What is the connection between the belt and crookedness of the heart? A belt is tightly tied and sits close to the heart. This suggests that we must keep a tight reign on our hearts. The heart is the center of a person's desires, and we must not allow it to lead us astray.
A person who robs others has a strong desire for money. He is not satisfied with earning a regular salary, and he seeks quicker means of making money. It does not concern him that others will unjustly lose their money because of him. His love for money blinds him, and he finds ways to justify his actions.
The belt was used in ancient times to carry money. Even today, there are special belts containing pouches in which to carry valuables. The belt in the Beis Hamikdash, which was worn entirely for the purpose of serving G-d, atones for those who have robbed and used "a belt full of valuables" to sin.
The choshen atones for the judges who tilt the scales of judgment to one side...
How does judgment relate to the choshen? A case that comes before a judge is always difficult to decide, since each litigant claims that justice is on his side. The judge must carefully weigh the conflicting claims and decide where true justice lies. This decision involves the heart. If a judge has accepted bribery, his heart can no longer see the positive side of the opposing opinion, and he will tilt the judgment to one side. The choshen, which lies upon the kohen gadol's heart, atones for these sins of incorrect judgment.
How does the ephod relate to idol worship? Priests of many religions wear aprons which are similar to the ephod. We see from the verses that idol-worshipping priests wore a similar apron. Thus the service in the Beis Hamikdash, which is entirely for the sake of the one true G-d, can atone for those who use the ephod for false purposes, such as for the worshiping of idols.
Two things did not have atonement, and the Torah gave them atonement: lashon hara and killing someone accidentally. Lashon hara was atoned for by the bells of the coat.
Our Sages say that one who speaks lashon hara is similar to a snake that bites.(11) All other animals bite in order to eat, but the snake bites also to inject poison, so it often derives no real benefit from its bite. The same is true of one who speaks lashon hara. He bites by speaking slander, from which he gains no personal benefit. It is for this reason that G-d initially did not allow atonement for such a malicious sin.
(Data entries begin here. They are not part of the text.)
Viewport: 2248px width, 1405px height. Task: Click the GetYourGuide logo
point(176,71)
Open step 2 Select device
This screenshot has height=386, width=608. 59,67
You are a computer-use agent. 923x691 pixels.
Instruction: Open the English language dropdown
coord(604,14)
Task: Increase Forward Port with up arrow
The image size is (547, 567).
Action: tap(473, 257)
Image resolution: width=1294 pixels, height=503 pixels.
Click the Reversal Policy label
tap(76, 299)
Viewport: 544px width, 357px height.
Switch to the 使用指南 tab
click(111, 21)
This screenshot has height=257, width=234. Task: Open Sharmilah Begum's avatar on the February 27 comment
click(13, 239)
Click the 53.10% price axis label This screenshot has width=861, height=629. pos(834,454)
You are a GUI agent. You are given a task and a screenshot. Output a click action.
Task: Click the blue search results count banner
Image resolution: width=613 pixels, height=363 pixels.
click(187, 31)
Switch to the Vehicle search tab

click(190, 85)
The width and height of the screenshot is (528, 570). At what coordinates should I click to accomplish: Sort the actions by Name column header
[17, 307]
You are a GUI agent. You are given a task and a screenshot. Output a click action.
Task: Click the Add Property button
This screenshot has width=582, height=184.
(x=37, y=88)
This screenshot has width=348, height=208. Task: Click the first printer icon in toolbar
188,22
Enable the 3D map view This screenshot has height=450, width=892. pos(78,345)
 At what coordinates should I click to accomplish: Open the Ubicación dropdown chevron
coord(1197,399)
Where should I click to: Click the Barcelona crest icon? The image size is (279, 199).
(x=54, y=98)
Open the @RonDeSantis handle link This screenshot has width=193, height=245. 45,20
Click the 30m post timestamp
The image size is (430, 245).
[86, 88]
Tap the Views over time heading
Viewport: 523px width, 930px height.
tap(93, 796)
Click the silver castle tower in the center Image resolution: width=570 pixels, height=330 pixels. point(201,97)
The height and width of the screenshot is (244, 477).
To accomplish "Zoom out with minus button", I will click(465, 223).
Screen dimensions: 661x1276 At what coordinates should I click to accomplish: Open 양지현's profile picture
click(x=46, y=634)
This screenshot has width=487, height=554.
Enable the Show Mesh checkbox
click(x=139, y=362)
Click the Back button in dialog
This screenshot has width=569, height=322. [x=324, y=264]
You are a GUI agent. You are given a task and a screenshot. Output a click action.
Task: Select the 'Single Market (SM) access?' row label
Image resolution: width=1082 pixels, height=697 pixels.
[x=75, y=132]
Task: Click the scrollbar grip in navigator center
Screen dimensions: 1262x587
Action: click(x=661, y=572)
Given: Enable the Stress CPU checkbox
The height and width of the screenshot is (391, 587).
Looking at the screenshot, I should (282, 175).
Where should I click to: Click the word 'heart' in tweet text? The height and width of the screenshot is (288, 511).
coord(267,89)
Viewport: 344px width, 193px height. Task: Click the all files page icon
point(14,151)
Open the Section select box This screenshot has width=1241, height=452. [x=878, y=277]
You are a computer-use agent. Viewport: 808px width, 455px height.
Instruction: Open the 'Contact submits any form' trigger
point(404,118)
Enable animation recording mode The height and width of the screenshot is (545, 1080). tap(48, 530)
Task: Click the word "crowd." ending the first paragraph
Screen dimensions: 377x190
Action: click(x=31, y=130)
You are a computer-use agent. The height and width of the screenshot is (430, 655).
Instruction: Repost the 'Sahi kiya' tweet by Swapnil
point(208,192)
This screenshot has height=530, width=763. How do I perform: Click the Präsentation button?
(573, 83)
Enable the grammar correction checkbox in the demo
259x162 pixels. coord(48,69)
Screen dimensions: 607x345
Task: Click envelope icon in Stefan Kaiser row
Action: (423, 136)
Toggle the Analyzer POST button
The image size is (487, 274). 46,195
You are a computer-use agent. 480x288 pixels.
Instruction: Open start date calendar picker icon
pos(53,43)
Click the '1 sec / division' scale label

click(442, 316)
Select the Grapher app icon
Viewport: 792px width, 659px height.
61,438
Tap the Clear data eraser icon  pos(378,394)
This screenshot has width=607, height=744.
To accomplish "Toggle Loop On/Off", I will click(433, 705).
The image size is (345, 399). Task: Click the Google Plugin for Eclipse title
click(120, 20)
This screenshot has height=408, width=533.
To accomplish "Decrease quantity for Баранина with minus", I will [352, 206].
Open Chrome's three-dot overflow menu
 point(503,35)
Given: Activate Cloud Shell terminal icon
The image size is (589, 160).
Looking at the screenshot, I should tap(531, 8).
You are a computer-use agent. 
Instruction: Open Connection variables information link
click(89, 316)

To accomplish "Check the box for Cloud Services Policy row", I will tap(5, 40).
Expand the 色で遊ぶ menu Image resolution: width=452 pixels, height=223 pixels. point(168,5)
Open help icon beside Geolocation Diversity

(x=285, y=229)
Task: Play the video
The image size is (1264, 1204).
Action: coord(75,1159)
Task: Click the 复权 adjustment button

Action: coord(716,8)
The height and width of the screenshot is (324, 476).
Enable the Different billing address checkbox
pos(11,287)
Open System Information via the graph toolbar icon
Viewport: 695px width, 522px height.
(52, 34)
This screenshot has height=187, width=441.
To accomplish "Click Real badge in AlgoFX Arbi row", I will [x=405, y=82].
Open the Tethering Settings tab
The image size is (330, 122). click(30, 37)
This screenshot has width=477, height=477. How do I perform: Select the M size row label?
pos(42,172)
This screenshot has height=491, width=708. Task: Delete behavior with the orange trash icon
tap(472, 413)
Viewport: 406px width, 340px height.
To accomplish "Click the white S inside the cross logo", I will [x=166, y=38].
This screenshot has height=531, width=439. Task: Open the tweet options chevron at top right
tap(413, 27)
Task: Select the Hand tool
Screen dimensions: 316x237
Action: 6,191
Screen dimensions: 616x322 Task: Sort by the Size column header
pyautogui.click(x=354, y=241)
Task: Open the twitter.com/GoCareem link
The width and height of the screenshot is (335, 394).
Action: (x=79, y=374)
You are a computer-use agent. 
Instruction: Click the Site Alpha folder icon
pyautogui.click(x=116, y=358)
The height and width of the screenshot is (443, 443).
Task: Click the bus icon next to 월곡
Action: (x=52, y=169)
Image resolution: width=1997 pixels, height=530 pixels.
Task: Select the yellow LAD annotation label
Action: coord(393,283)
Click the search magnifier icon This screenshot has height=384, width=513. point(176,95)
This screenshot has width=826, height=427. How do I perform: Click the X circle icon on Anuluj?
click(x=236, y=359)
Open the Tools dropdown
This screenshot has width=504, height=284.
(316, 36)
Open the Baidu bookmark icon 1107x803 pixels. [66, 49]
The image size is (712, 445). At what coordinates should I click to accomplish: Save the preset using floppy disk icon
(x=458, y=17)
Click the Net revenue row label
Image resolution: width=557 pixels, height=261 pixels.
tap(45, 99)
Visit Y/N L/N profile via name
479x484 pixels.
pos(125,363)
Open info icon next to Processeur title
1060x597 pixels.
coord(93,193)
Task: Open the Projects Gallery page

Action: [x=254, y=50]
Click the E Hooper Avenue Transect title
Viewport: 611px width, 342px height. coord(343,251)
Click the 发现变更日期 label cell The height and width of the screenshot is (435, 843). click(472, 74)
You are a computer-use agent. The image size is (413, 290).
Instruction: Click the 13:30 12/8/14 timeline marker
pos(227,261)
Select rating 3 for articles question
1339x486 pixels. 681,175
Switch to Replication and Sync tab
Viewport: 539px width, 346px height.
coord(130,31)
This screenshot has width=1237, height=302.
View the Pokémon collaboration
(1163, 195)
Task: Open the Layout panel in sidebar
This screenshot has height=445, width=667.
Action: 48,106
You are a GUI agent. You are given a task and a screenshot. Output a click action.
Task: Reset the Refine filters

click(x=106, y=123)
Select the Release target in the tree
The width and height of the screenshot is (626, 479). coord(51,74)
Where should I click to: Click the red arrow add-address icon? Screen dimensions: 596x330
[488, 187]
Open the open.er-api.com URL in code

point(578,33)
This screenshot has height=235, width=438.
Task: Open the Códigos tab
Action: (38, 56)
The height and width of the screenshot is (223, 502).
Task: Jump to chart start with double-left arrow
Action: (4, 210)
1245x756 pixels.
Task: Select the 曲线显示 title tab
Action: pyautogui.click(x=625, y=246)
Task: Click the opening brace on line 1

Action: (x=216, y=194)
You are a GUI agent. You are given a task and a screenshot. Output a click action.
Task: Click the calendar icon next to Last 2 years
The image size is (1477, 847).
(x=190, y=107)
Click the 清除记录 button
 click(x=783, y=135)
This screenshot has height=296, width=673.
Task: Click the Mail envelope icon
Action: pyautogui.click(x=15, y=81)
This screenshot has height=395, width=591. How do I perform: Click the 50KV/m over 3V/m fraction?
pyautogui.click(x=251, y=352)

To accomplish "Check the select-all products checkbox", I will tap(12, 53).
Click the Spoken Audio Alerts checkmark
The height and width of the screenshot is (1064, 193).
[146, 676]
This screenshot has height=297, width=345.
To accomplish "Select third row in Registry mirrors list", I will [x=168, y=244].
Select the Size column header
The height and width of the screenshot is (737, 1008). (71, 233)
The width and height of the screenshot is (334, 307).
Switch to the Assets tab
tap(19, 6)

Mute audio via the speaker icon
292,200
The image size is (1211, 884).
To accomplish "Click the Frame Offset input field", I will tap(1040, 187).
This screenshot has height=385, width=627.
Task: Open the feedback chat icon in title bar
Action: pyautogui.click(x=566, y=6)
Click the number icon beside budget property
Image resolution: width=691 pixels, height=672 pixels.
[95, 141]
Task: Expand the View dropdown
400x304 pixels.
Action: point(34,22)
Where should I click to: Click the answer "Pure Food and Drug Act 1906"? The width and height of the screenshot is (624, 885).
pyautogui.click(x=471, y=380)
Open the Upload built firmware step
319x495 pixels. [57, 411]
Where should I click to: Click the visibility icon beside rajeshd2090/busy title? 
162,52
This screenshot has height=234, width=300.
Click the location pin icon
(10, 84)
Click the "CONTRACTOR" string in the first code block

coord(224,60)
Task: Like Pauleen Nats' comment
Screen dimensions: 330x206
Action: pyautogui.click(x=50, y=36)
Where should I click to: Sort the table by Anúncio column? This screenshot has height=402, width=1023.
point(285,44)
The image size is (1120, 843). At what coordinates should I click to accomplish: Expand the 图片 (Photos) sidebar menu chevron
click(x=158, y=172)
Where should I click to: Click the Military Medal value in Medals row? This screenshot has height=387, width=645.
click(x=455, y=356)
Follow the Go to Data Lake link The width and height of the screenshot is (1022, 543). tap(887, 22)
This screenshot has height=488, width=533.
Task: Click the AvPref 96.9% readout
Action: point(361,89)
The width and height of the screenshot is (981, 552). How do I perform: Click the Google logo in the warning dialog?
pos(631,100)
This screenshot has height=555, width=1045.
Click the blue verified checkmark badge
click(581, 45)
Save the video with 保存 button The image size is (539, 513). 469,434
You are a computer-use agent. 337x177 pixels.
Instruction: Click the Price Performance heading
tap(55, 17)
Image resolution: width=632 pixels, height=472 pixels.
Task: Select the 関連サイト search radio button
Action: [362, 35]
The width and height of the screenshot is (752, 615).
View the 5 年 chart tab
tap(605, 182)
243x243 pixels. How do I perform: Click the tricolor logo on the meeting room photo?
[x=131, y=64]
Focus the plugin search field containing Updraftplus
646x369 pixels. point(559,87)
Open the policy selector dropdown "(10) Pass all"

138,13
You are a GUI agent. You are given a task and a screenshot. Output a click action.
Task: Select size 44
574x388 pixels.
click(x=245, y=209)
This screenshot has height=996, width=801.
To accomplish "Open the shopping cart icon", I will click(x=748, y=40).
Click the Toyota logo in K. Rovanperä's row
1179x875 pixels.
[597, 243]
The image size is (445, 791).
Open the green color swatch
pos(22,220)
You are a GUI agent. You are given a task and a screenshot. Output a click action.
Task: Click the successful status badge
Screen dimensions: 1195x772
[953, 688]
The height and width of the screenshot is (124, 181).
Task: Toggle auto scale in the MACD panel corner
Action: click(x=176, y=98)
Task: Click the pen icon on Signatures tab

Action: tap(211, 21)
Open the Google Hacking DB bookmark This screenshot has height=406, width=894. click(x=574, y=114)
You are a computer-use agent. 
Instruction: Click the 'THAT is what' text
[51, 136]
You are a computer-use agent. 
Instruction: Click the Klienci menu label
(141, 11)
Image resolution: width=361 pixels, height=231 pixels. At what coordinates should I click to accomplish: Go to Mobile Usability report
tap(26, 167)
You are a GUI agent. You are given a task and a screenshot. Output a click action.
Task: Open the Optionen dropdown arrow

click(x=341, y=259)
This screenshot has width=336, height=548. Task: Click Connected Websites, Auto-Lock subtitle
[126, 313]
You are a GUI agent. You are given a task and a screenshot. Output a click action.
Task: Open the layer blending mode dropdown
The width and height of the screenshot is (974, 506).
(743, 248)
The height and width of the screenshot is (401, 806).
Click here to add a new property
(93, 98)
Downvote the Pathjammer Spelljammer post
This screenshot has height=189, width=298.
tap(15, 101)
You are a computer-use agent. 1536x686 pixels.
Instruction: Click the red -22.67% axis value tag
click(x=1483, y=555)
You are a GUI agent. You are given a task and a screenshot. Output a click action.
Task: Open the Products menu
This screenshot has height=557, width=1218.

When the kohen gadol enters the Beis Hamikdash, his approach is heard, since he has bells on his coat. Similarly, the person who speaks lashon hara is looking for easy attention, since everyone gathers around someone speaking lashon hara. The attention gained by the bells in the service of G-d atones for the negative attention gained by one who speaks lashon hara.
Originally, there was no atonement possible for killing accidentally, since when it comes to human life, one must take the utmost caution. Life should be so precious in each person's eyes that an accident can never happen. When one is negligent and causes someone to lose his life, atonement for such a sin was originally impossible.
The death of the kohen gadol became the atonement for accidental killing. The kohen gadol performs the highest level of service in the Beis Hamikdash, bringing a sacrifice every day, and the purpose of his work is to atone for the sins of the Jewish people. When he dies there is no one to atone for them any more, and so the accidental killer can leave the city of refuge, since he is no longer able to seek atonement. Thus it is the kohen gadol's very death that serves as the accidental killer's ultimate atonement.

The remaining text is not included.